:: TEXTE À LIRE ::

MAHOMET AL-BAGHDADI : UN IZNOGOUD SANGLANT
Le nouveau calife à la place du calife
Jean Bonnevey
le 02/07/2014
« Musulmans (…) rejetez la démocratie, la laïcité, le nationalisme et les autres ordures de l'Occident. Revenez à votre religion », a lancé le calife Abou Mohammed al-Adnani en annonçant la naissance du califat dans un enregistrement vidéo, extrait de dix longues pages emplies de références aux compagnons du Prophète et à ses récents accomplissements ( tribunaux islamiques, impôts que les mécréants doivent payer.. ).
Al-Adnani prévient qu'il est du « devoir » de tous les musulmans du monde de prêter allégeance à son chef Abou Bakr al-Baghdadi, élevé au rang de calife, c'est-à-dire de successeur du prophète Mahomet dans l'exercice du pouvoir politique.
Voilà donc celui qui voulait être calife dans la suite du dernier calife… Mais qui était-il ? Et qu’est ce que le califat ?
Un califat ou khalifat est le territoire reconnaissant l'autorité d'un calife, successeur du prophète de l'islam dans l'exercice politique du pouvoir.
Ce mot sert aussi à désigner le régime politique lui-même et la période pendant laquelle il s'exerce ( ex : le califat de Haroun Al Rachid ).
Plusieurs califats ont existé depuis la fondation de l'Islam, à la suite des luttes que se livrèrent les différents prétendants au titre de successeur du prophète Mahomet, après les quatre premiers califes.
Les plus importants sont : califat omeyyade de Damas ( exilé à Cordoue ), califat abbasside de Bagdad, califat fatimide du Caire et califat ottoman.
Le dernier des califes était turc, ou plutôt ottoman.
Il vécut ses vingt dernières années à Paris où il mourut en 1944, puis fut enterré en Arabie saoudite, à Médine. Abdülmecit II (29 mai 1868 – 23 août 1944) fut le 101ème et dernier calife du monde musulman (1922-1924).
Sa fonction était uniquement religieuse, le sultanat ayant été supprimé par le républicain Mustafa Kemal en novembre 1922.
Le retour au califat, c’est bien sur le retour au gouvernement des fidèles du prophète. C’est l’appel au passé. Un anachronisme militant.

:::
:: ENTRÉES AFFICHÉES ::

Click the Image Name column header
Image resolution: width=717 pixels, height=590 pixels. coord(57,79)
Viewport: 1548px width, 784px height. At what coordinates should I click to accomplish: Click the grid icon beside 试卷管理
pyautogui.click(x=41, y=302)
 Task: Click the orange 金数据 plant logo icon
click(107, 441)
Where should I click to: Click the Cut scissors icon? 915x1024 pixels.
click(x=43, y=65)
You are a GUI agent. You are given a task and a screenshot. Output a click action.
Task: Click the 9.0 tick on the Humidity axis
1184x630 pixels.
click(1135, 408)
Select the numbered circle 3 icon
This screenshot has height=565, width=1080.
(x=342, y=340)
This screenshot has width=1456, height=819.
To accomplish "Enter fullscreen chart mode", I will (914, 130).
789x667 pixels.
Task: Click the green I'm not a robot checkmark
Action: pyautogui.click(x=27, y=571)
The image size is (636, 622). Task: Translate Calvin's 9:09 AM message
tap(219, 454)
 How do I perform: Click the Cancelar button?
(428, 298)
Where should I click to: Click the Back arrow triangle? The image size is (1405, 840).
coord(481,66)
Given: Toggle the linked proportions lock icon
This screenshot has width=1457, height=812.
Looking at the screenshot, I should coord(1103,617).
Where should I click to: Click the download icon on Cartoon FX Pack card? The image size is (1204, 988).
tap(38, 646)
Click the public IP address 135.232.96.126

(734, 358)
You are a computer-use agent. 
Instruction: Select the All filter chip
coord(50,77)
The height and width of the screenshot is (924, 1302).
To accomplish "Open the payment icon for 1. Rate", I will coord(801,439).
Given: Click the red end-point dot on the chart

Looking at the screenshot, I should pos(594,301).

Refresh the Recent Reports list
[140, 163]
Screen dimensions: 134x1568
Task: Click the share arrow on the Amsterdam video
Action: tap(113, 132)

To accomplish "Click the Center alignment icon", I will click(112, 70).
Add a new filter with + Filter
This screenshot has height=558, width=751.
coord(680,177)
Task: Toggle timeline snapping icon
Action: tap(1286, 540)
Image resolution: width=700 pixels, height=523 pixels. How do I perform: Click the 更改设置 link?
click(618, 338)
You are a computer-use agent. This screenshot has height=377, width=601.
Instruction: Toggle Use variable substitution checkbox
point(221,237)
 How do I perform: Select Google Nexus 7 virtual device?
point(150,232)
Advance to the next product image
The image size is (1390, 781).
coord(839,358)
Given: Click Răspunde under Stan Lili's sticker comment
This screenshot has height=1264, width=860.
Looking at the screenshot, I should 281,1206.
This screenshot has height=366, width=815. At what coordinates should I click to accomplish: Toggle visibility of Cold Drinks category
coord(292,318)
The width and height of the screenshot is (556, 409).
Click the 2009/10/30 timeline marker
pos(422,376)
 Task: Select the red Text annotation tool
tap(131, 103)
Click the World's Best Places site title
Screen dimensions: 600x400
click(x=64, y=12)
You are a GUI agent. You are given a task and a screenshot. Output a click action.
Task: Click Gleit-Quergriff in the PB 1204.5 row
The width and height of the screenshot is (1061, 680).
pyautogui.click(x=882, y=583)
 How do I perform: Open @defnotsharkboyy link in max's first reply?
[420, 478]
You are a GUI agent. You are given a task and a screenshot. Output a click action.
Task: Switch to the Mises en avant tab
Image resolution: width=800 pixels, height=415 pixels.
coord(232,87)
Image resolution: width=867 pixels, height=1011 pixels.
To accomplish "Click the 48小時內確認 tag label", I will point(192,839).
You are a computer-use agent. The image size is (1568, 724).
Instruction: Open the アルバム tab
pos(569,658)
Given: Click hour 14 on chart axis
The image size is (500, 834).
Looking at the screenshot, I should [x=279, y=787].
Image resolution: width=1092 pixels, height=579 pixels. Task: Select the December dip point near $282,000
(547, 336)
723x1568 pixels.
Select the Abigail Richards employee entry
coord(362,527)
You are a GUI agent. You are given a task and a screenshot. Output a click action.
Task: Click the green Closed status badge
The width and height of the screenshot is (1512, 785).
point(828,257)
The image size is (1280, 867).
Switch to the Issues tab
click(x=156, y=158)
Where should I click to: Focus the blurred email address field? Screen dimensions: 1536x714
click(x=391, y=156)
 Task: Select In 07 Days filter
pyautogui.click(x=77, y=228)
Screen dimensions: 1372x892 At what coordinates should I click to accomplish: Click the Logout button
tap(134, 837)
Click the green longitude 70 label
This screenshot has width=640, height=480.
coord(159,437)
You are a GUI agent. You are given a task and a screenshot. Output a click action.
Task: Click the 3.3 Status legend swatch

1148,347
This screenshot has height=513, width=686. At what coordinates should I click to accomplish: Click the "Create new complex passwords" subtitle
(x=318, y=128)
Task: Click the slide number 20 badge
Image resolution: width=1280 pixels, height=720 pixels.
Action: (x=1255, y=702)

:::

» CONSIGNES:
a) Répondez à ces questions sur l'article sur le califat :
(i) Qui a annoncé la naissance du califat dans un enregistrement vidéo ?
(ii) Dans quelle ville et en quelle année le dernier calife est-il mort ?
(iii) Qui a supprimé le sultanat en novembre 1922 ?
b) Poursuivez l'article sur le califat à partir de sa dernière phrase.

» RÉPONSES ATTENDUES:
a)
(i) Abou Mohammed al-Adnani.
(ii) À Paris, en 1944.
(iii) Le républicain Mustafa Kemal.

b)
Imagine-t-on le pape François prêchant une croisade pour porter assistance aux chrétiens d’orient persécutés ou Angela Merkel se référant, pour unir l’Europe, au Saint empire romain germanique?
On les jugerait bon pour l’asile et pourtant c’est de cela qu’il s’agit, une folie religieuse mais assumée les armes à la main, ce qui la rend actuelle. « Le calife ( khalife, en arabe, signifie "lieutenant", au sens originel de celui qui tient lieu ) est le successeur du prophète, le représentant de "Dieu sur terre"», explique Baudouin Dupret, directeur du Centre de recherches Jacques Berque, à Rabat, au Maroc. « Mohammad avait une vocation spirituelle et temporelle. Le calife est son successeur temporel.
Il assure la direction de la communauté des croyants. On parle de "l'ombre de l'ombre de Dieu sur terre" », ajoute le chercheur.
Créé en 2004, au lendemain de l'intervention américaine en Irak, l'EI est né sous les traits d'al-Qaida en Mésopotamie.
En 2006, il englobe plusieurs groupes d'insurgés et devient l'État islamique en Irak. En difficulté sur le terrain face à l'action coordonnée des armées américaines, irakiennes et des milices sunnites sahwas, l'organisation, dirigée par al-Bagdadi depuis 2010, trouve un second souffle à la faveur du conflit syrien, qui lui permet d'étendre son influence.
Le califat est bien sûr une utopie comme Rome pour Mussolini, une volonté de s’approprier le passé pour défier le futur.
Mais Mussolini ne voulait pas rétablir l’empire romain comme au temps d’Auguste, c’est la grande différence entre le fascisme et le djihadisme.
Le fascisme n’était pas un anachronisme mais une instrumentalisation au profit du pouvoir de la grandeur d’hier, ce que fait Poutine également aujourd’hui.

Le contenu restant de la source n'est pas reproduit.